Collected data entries
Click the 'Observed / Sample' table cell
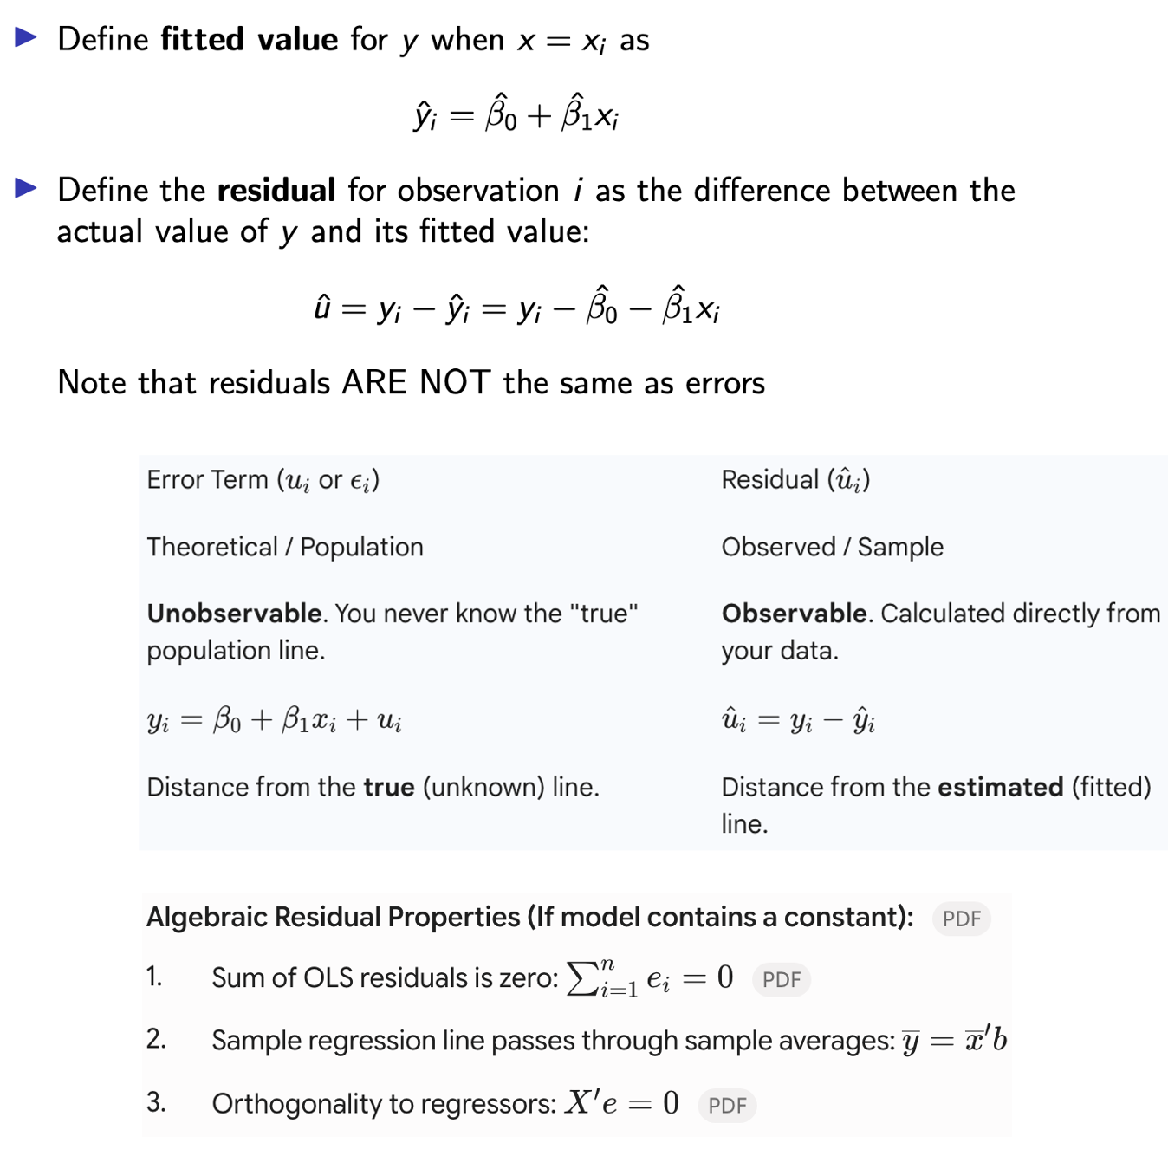This screenshot has height=1156, width=1168. point(832,547)
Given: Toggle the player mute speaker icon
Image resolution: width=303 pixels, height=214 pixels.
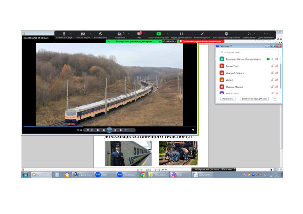Looking at the screenshot, I should [x=121, y=130].
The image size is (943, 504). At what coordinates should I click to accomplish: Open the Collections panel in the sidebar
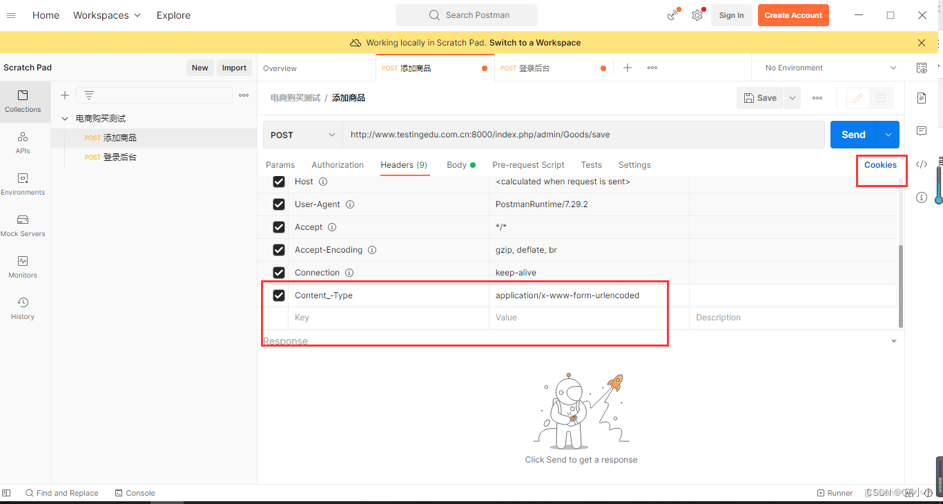click(23, 101)
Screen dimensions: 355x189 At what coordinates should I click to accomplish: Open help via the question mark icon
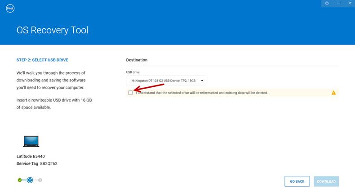327,3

**EXERCISE GOAL:** Reproduce every entry exactly, but omit each picture.

**YOUR RESPONSE:**
Click the 'Observed / Sample' table cell
This screenshot has height=1156, width=1168. point(832,547)
Given: Toggle the player mute speaker icon
Image resolution: width=303 pixels, height=214 pixels.
Looking at the screenshot, I should [x=121, y=130].
The image size is (943, 504). At what coordinates should I click to accomplish: Open the Collections panel in the sidebar
click(23, 101)
Screen dimensions: 355x189 At what coordinates should I click to accomplish: Open help via the question mark icon
327,3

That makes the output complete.